My sound card is as follows:

aplay -l

```

**** List of PLAYBACK Hardware Devices ****

card 0: Intel [HDA Intel], device 0: ALC268 Analog [ALC268 Analog]

  Subdevices: 1/1

  Subdevice #0: subdevice #0

card 0: Intel [HDA Intel], device 1: ALC268 Digital [ALC268 Digital]

  Subdevices: 1/1

  Subdevice #0: subdevice #0

card 0: Intel [HDA Intel], device 6: Si3054 Modem [Si3054 Modem]

  Subdevices: 1/1

  Subdevice #0: subdevice #0

```

aplay -L

```

default:CARD=Intel

    HDA Intel, ALC268 Analog

    Default Audio Device

front:CARD=Intel,DEV=0

    HDA Intel, ALC268 Analog

    Front speakers

surround40:CARD=Intel,DEV=0

    HDA Intel, ALC268 Analog

    4.0 Surround output to Front and Rear speakers

surround41:CARD=Intel,DEV=0

    HDA Intel, ALC268 Analog

    4.1 Surround output to Front, Rear and Subwoofer speakers

surround50:CARD=Intel,DEV=0

    HDA Intel, ALC268 Analog

    5.0 Surround output to Front, Center and Rear speakers

surround51:CARD=Intel,DEV=0

    HDA Intel, ALC268 Analog

    5.1 Surround output to Front, Center, Rear and Subwoofer speakers

surround71:CARD=Intel,DEV=0

    HDA Intel, ALC268 Analog

    7.1 Surround output to Front, Center, Side, Rear and Woofer speakers

iec958:CARD=Intel,DEV=0

    HDA Intel, ALC268 Digital

    IEC958 (S/PDIF) Digital Audio Output

null

    Discard all samples (playback) or generate zero samples (capture)

```

lspci -v (snipped)

```

00:1b.0 Audio device: Intel Corporation 82801H (ICH8 Family) HD Audio Controller (rev 03)

   Subsystem: Hewlett-Packard Company Device 30cc

   Flags: bus master, fast devsel, latency 0, IRQ 22

   Memory at f8400000 (64-bit, non-prefetchable) [size=16K]

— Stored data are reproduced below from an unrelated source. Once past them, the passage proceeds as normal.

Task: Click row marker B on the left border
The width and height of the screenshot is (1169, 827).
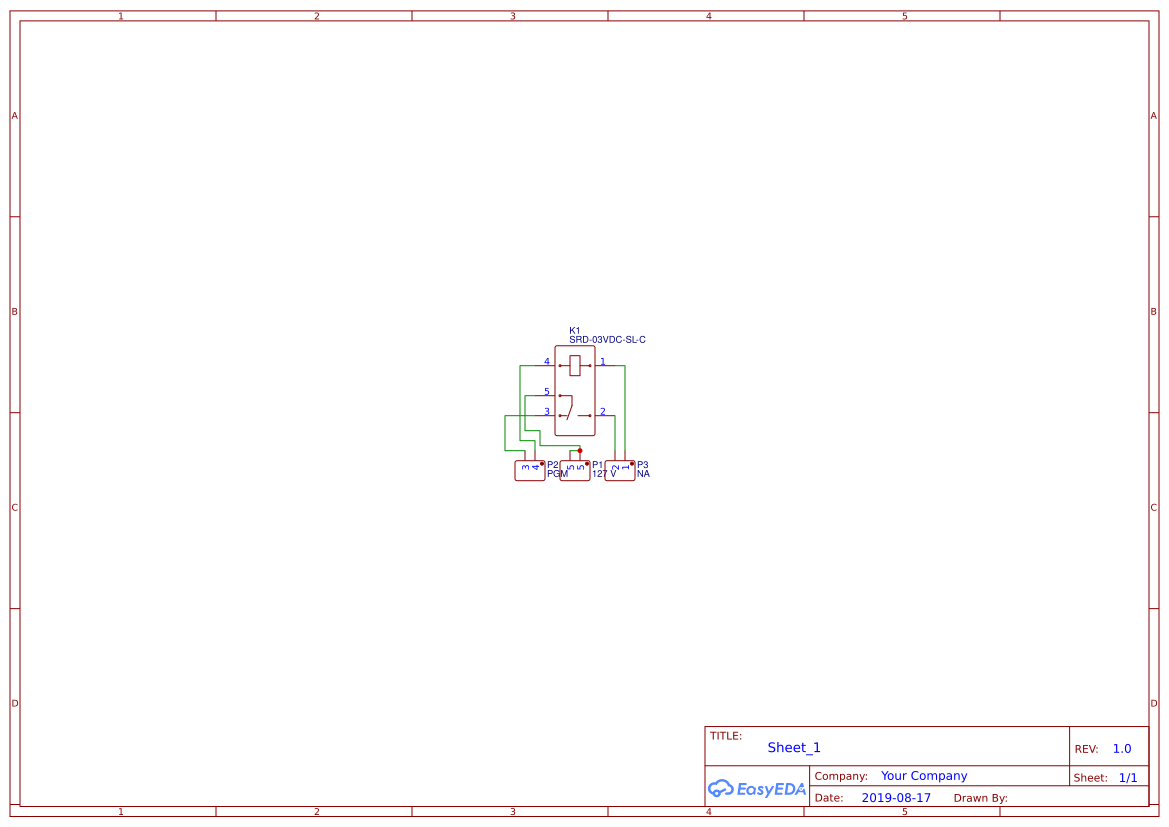Action: 14,311
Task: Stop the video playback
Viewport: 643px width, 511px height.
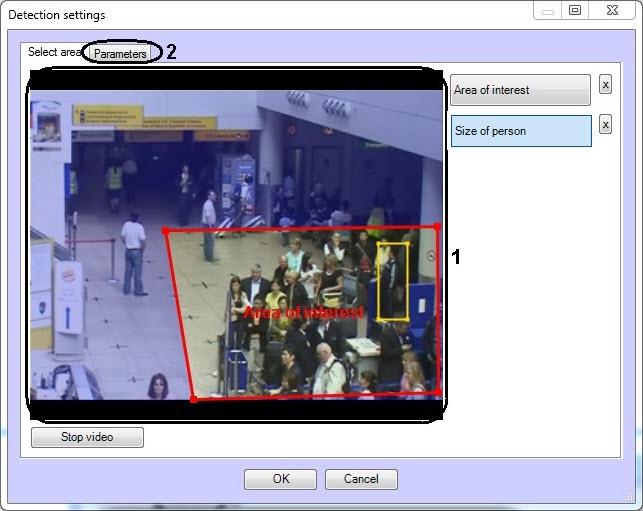Action: tap(87, 437)
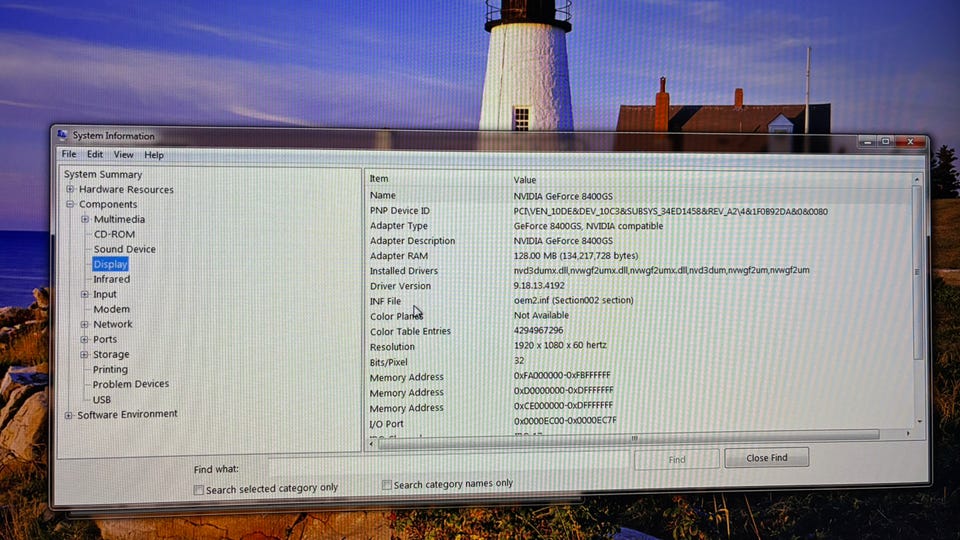
Task: Click the Find what text field
Action: tap(448, 462)
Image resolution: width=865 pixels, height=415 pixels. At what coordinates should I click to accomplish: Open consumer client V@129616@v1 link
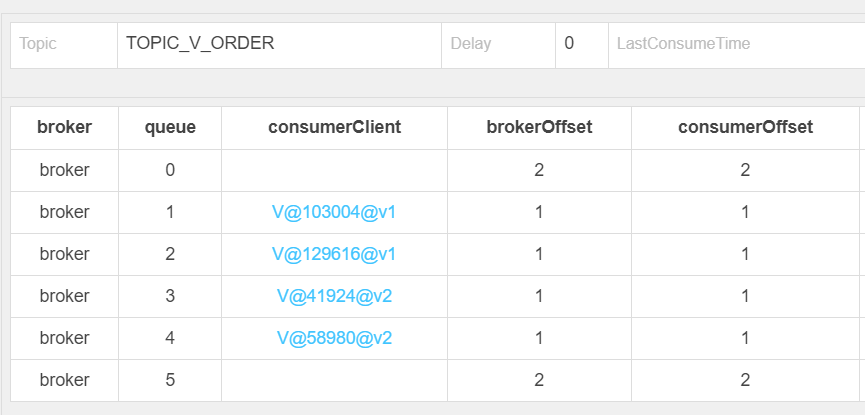point(334,254)
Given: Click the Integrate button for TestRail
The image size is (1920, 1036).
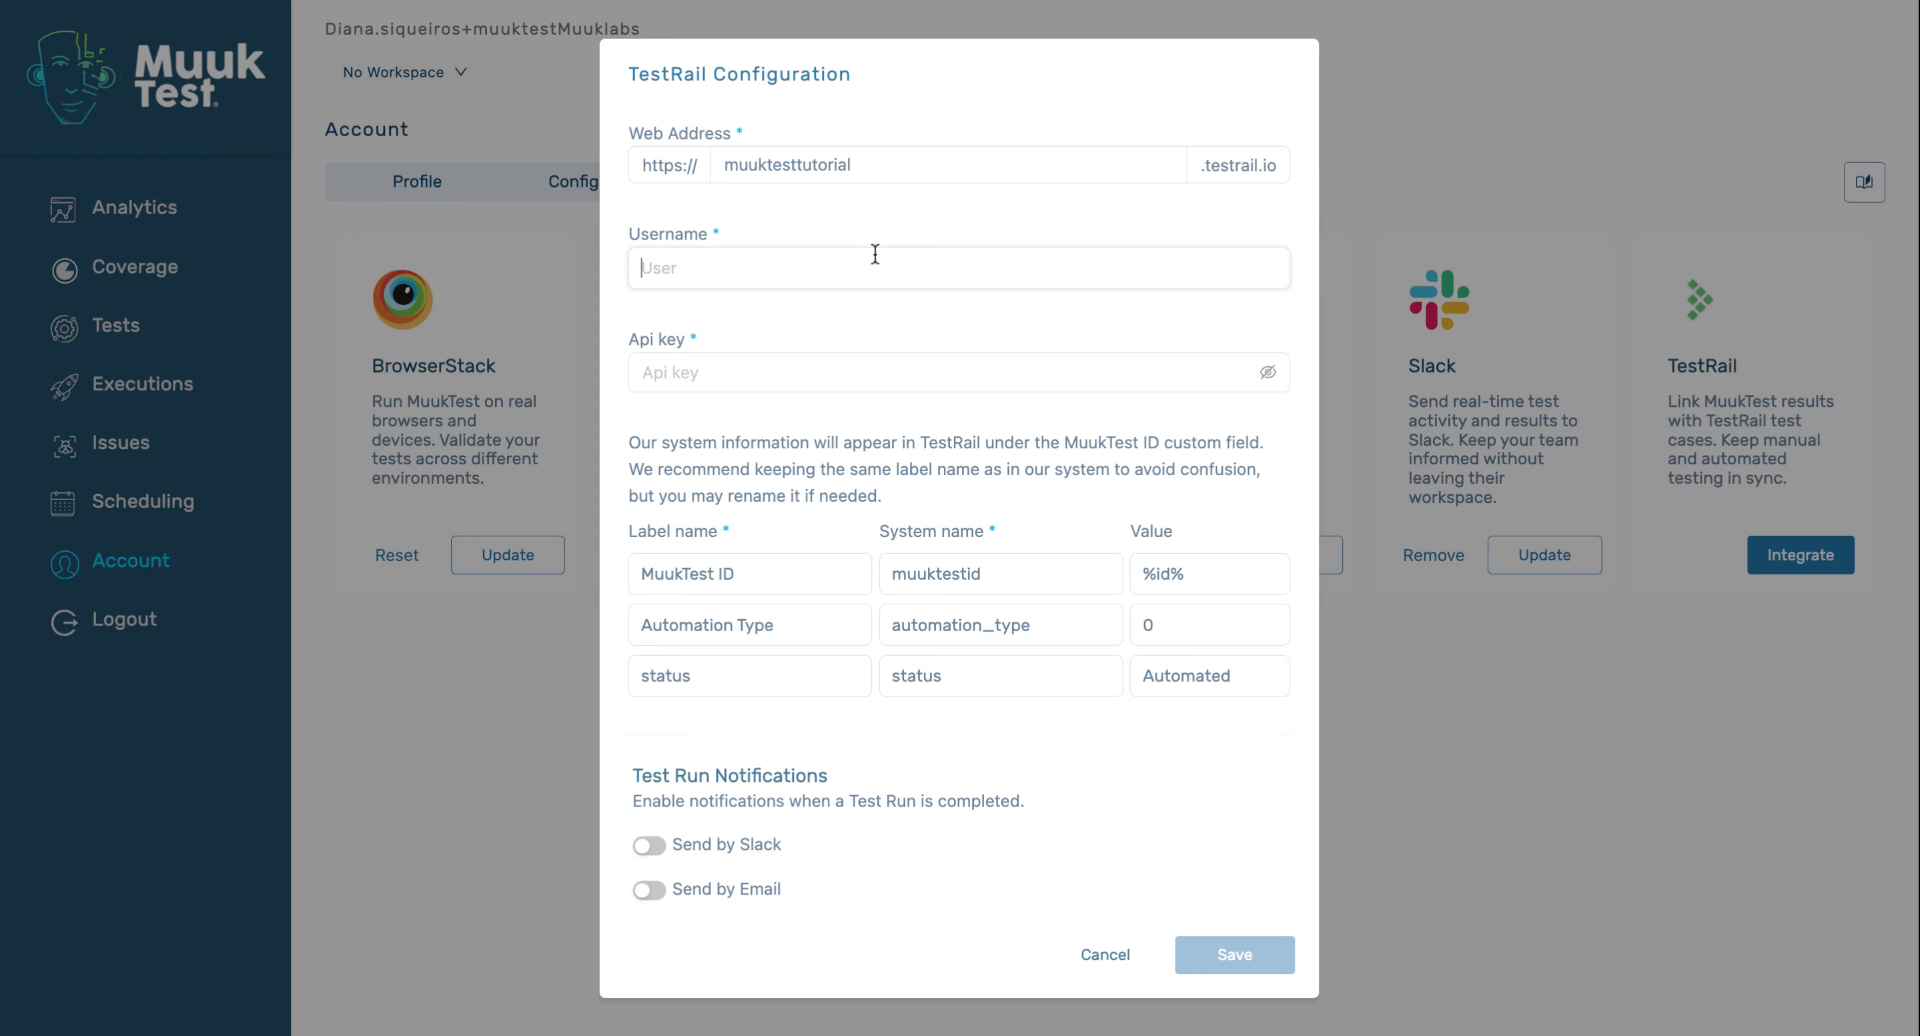Looking at the screenshot, I should [x=1800, y=555].
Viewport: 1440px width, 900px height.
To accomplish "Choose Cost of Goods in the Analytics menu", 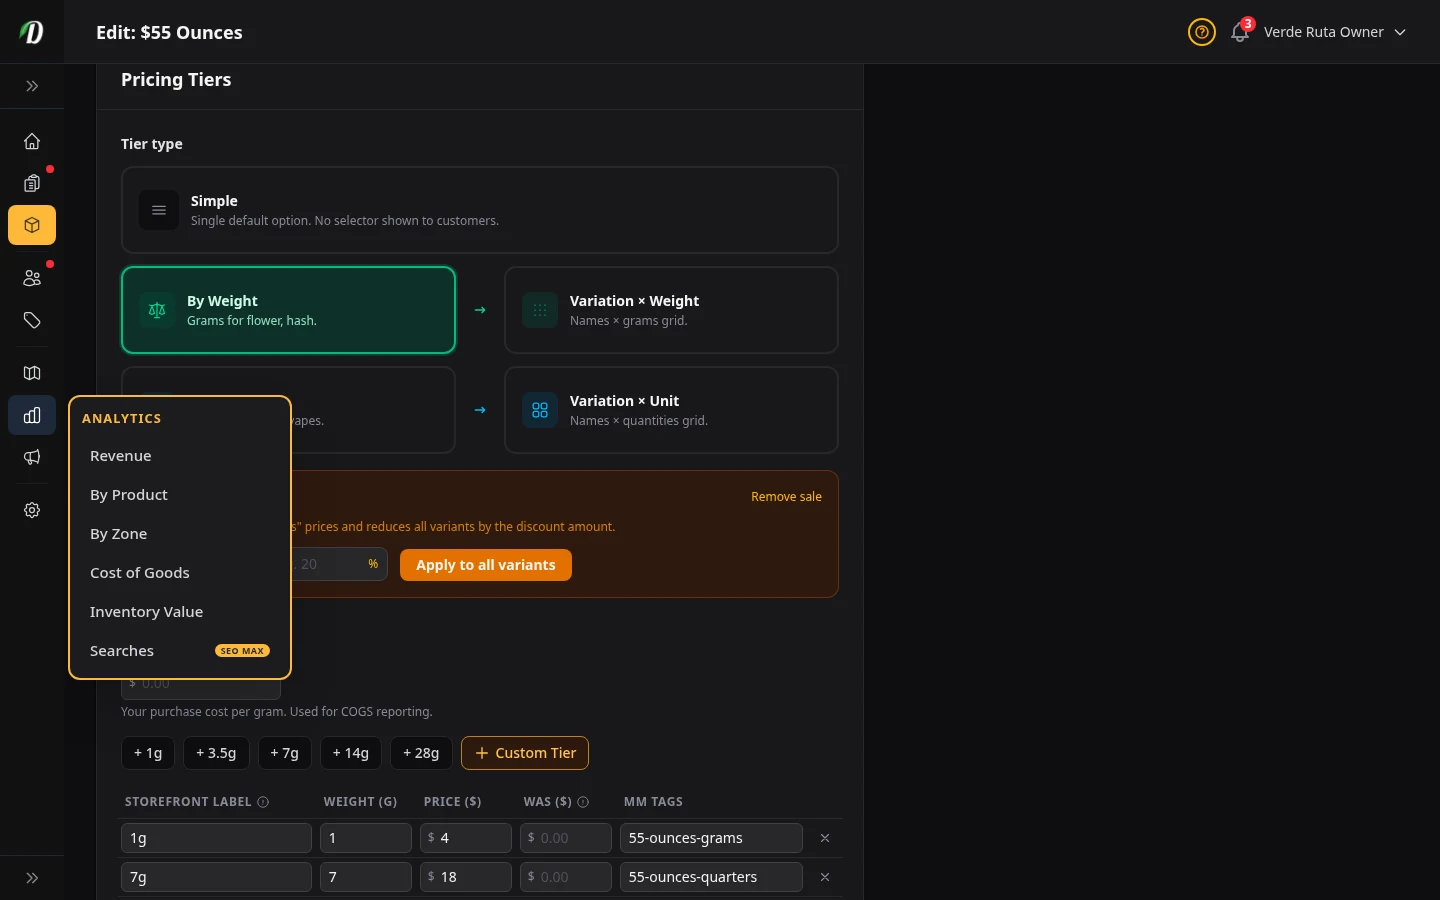I will [x=140, y=572].
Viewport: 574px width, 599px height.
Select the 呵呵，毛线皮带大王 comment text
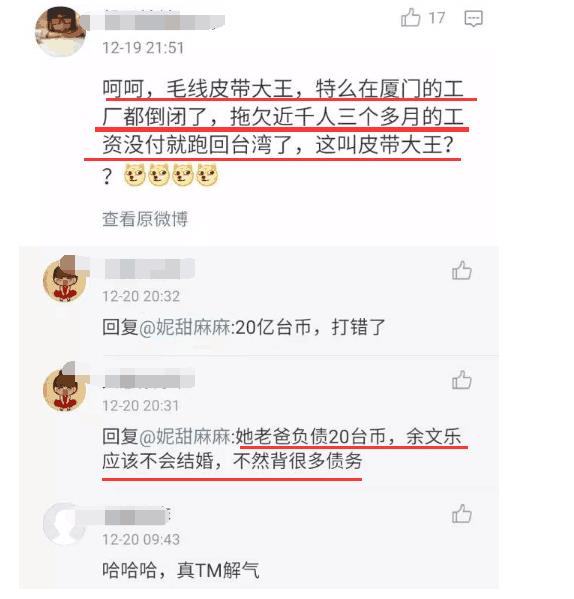pos(283,132)
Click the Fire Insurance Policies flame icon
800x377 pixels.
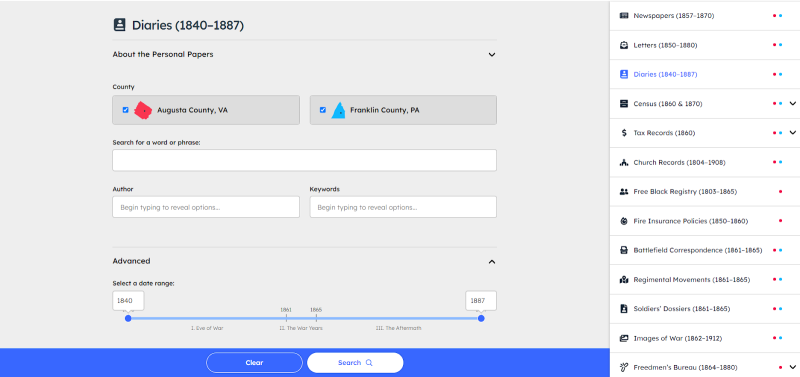point(623,221)
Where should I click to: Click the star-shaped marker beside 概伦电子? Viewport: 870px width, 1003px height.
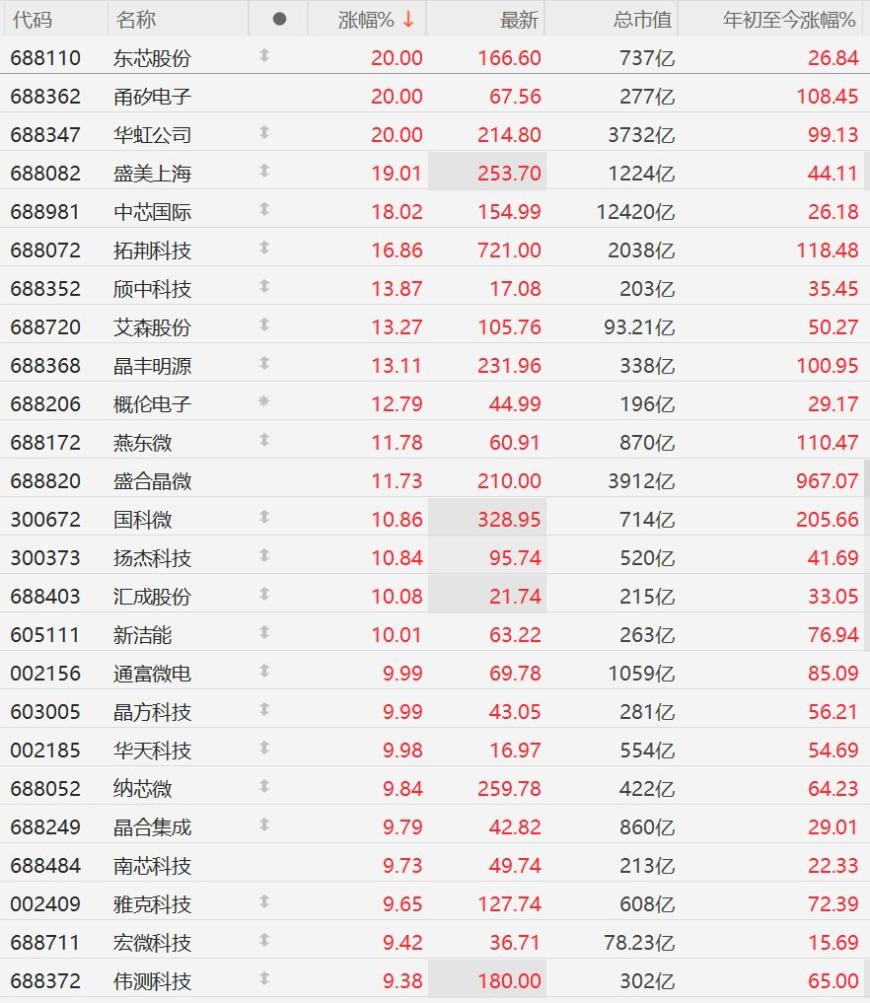[264, 401]
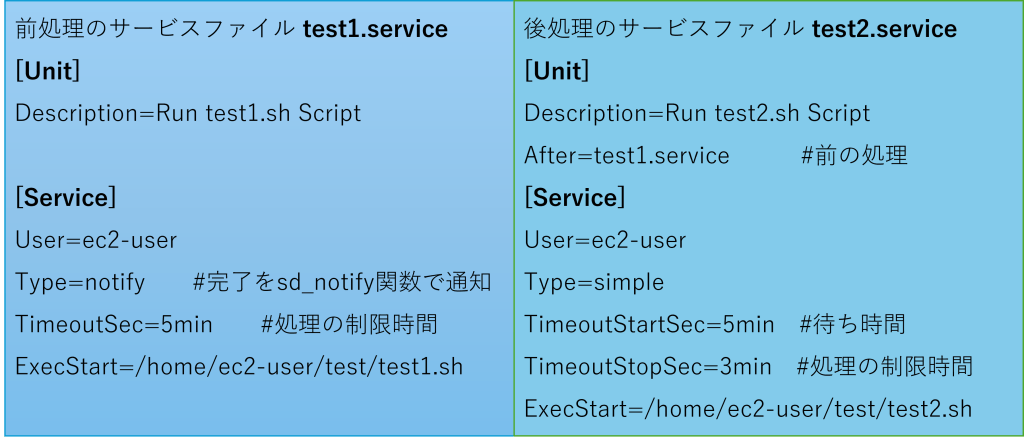Click User=ec2-user in the left panel

[96, 240]
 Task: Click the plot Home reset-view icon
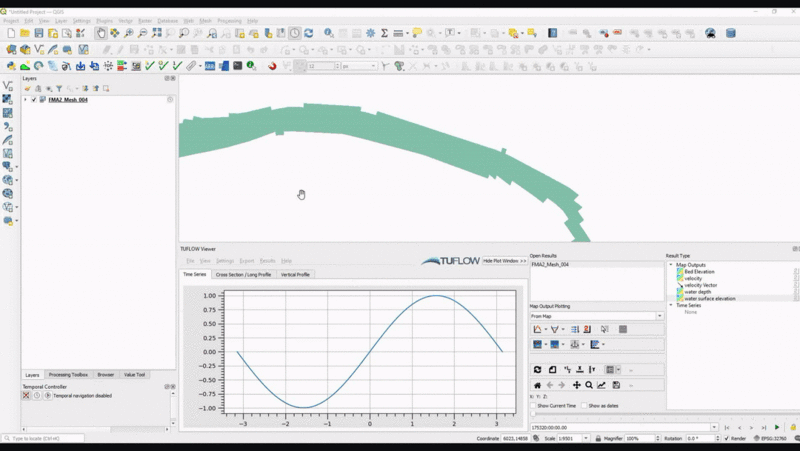click(537, 385)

   Capabilities: [50] Power Management version 2

   Capabilities: [60] MSI: Enable- Count=1/1 Maskable- 64bit+

   Capabilities: [70] Express Root Complex Integrated Endpoint, MSI 00

   Capabilities: [100] Virtual Channel <?>

   Capabilities: [130] Root Complex Link <?>

   Kernel driver in use: HDA Intel

   Kernel modules: snd-hda-intel

```

lsmod 

```

Module                  Size  Used by

coretemp                6632  0 

snd_pcm_oss            38256  0 

snd_mixer_oss          15096  1 snd_pcm_oss

snd_seq_dummy           3132  0 

snd_seq_oss            28368  0 

snd_seq_midi_event      6808  1 snd_seq_oss

snd_seq                50880  5 snd_seq_dummy,snd_seq_oss,snd_seq_midi_event

snd_seq_device          6748  3 snd_seq_dummy,snd_seq_oss,snd_seq

fuse                   59264  2 

snd_hda_codec_si3054     5240  1 

snd_hda_codec_realtek   260172  1 

snd_hda_intel          27784  0 

snd_hda_codec          58056  3 snd_hda_codec_si3054,snd_hda_codec_realtek,snd_hda_intel

snd_hwdep               8224  1 snd_hda_codec

snd_pcm                73824  4 snd_pcm_oss,snd_hda_codec_si3054,snd_hda_intel,snd_hda_codec

iwlagn                 67864  0 

snd_timer              20520  2 snd_seq,snd_pcm

snd                    58536  12 snd_pcm_oss,snd_mixer_oss,snd_seq_oss,snd_seq,snd_seq_device,snd_hda_codec_si3054,snd_hda_codec_realtek,snd_hda_intel,snd_hda_codec,snd_hwdep,snd_pcm,snd_timer

uvcvideo               57764  0 

videodev               35312  1 uvcvideo

iwlcore                92264  1 iwlagn

nvidia               9611000  31 

v4l1_compat            13004  2 uvcvideo,videodev

soundcore               6960  1 snd

v4l2_compat_ioctl32    10216  1 videodev

snd_page_alloc          9048  2 snd_hda_intel,snd_pcm

joydev                 11072  0 

```

Now, this works beautifully in Windows... but i want linux.  :Smile: 

Can anyone help me with this?

thanks.

----------

## Gankfest

Have you tried:

http://alsa.opensrc.org/index.php/DigitalOut

----------

## Rhiakath

ok. just to say....

GENTOO RULES SO F***ING MUCH!!!!!!!!!

ok, so now I have hdmi video + audio output from my media center to my tv.... guys...

Thanks a bunch!

Oh, btw. You can call me stupid. I did not notice I had two sp/dif in alsamixer, so the correct one was muted... so.... everything works! You guys rule!

----------